Anonymous wrote:Failure to use the SAT in admissions is making the University of California system look like a clown-car.


Anyone who would make a statement like that is driving the clown car. That said, the UCs like all public schools aren’t top 20 undergraduate schools and they shouldn’t try to be. They are in place to serve their state residents.
Anonymous
Post 11/13/2025 12:28     Subject: Harvard is not alone. UC students Without 8th Grade Math Skills Skyrockets

Anonymous wrote:
Anonymous wrote:ironically, the students who major in sociology, ethnic studies and other soft subjects end up being the ones working in education administration and setting admissions policy, where they proceed to favor other students like them in the admissions process. part of the problem is that administrators and not actual faculty have taken control of the admissions process and student evaluation methods.


+1 dumb and dumber. in past years, actual faculty had more say in universities.


The faculty do not care if the University admits unqualified Latinos and shuffles them over to the Spanish, ethnic studies or sociology department.
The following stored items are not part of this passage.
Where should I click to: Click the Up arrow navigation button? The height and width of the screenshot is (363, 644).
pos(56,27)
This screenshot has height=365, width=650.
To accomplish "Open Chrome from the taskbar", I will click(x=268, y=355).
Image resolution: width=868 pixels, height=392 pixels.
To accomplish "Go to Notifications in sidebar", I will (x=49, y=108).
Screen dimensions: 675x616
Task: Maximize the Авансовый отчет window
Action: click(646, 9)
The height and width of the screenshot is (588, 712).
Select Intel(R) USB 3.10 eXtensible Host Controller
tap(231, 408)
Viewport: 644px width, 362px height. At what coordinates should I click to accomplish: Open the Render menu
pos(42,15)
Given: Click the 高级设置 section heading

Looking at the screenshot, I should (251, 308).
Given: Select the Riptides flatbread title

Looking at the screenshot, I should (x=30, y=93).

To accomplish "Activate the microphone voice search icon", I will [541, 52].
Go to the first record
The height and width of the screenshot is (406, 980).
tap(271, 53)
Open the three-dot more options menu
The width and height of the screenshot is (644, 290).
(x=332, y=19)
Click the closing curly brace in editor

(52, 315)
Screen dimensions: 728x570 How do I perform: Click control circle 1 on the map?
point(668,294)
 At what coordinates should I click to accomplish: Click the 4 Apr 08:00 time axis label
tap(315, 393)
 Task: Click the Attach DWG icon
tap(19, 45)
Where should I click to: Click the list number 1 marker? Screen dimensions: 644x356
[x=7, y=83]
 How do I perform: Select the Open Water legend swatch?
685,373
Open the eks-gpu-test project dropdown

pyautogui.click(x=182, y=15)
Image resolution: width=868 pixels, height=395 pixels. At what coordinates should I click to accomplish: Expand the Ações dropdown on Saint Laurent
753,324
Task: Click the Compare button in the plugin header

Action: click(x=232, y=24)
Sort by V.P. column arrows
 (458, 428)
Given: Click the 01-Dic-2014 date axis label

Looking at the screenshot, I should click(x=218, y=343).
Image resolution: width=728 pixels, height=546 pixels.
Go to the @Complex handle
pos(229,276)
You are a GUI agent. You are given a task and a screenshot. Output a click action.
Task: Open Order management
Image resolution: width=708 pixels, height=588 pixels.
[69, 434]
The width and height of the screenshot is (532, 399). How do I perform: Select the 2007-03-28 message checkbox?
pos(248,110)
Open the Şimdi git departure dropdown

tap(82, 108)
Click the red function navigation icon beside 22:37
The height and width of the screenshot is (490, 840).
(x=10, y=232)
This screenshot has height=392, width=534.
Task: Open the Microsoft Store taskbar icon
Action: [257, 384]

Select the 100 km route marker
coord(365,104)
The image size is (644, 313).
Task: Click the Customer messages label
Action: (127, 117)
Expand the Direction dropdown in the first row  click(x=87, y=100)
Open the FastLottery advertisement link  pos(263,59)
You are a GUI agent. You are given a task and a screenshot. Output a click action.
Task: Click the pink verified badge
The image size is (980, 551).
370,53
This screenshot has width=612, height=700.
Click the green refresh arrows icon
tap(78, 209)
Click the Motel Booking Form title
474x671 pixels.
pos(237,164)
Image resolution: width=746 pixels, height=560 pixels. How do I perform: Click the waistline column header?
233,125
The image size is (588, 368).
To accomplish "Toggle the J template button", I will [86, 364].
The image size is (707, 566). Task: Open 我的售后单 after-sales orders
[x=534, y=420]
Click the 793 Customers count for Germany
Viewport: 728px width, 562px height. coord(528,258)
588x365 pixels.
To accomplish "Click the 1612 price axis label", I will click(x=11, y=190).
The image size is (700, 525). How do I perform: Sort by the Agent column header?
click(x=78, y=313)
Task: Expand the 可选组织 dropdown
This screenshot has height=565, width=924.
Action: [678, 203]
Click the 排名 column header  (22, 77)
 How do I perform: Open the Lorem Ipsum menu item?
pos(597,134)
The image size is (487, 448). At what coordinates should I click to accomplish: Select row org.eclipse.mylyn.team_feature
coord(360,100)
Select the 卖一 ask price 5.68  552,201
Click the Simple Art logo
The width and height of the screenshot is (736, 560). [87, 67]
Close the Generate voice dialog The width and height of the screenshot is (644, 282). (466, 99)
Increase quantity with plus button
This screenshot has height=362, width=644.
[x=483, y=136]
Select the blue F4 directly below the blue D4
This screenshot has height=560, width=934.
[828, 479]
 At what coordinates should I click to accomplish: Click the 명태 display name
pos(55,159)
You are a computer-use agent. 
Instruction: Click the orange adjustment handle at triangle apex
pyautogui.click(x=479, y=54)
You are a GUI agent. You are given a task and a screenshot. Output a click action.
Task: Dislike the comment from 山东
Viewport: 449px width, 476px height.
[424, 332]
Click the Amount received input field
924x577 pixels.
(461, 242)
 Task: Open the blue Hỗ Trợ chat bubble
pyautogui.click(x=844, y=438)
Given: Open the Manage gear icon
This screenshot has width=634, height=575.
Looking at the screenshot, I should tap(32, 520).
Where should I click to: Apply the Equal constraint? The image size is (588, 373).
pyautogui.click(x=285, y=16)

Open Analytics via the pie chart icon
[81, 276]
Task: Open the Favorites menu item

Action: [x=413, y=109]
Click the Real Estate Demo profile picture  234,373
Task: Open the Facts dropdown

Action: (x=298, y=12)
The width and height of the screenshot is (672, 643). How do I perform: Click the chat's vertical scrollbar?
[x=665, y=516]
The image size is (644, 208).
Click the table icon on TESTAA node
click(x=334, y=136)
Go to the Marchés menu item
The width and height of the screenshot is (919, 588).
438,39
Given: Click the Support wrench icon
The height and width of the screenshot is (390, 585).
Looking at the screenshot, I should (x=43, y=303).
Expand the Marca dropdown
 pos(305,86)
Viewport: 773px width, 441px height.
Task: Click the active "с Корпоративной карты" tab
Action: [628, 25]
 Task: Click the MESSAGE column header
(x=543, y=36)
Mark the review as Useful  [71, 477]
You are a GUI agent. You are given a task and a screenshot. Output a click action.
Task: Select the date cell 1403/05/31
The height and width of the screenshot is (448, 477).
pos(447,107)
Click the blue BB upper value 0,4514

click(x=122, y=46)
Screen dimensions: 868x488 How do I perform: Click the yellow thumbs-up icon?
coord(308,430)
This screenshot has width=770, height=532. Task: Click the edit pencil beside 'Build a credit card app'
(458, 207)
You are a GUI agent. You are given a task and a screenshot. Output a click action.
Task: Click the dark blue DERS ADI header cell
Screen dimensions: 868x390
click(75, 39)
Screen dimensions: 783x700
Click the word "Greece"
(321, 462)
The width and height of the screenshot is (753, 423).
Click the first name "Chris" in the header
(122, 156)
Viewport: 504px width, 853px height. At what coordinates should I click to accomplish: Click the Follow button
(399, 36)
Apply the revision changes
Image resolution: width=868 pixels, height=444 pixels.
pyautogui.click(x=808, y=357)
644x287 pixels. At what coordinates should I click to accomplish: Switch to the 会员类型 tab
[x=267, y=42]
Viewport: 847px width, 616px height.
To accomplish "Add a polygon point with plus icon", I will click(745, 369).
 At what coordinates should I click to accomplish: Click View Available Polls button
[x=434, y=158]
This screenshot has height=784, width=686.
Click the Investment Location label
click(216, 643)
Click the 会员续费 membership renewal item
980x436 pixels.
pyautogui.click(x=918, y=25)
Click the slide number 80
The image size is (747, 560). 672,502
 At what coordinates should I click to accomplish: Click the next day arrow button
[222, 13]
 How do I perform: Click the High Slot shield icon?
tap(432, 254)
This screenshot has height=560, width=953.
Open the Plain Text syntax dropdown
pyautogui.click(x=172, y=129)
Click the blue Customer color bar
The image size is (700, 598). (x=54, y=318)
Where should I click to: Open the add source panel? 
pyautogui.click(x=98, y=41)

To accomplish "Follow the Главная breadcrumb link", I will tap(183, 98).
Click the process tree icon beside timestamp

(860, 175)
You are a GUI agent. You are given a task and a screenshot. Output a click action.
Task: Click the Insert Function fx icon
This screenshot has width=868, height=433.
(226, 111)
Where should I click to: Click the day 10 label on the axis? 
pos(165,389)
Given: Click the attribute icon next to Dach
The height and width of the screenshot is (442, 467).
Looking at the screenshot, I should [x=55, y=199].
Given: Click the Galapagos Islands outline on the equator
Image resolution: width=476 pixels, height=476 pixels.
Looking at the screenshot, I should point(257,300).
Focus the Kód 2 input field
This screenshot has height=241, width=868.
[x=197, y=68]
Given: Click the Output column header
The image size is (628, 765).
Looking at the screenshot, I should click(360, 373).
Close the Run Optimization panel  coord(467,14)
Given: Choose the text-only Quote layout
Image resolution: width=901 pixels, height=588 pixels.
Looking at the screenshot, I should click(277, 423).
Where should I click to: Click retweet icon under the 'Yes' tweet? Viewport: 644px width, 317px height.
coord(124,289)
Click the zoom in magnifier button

Those departments are happy to be able to fill their classes and not lose funding. Faculty are only ticked off if they are required to teach unqualified students and face some consequence themselves if those students fail.

As far as math, faculty are pretty much upset at all the incoming students. The explosion of interest in engineering has funneled a lot of students into math , chemistry and physics courses who are not gifted in math , chem or physics. The kid with middle school level math slinks off never to be seen again or bother the professor. It’s the kids who crammed or cheated their way through getting 5s on AP Calc, 700+ SAT etc who are freaking out that they got a C, D or F on their exam. These kids belong in the business school doing excel not engineering.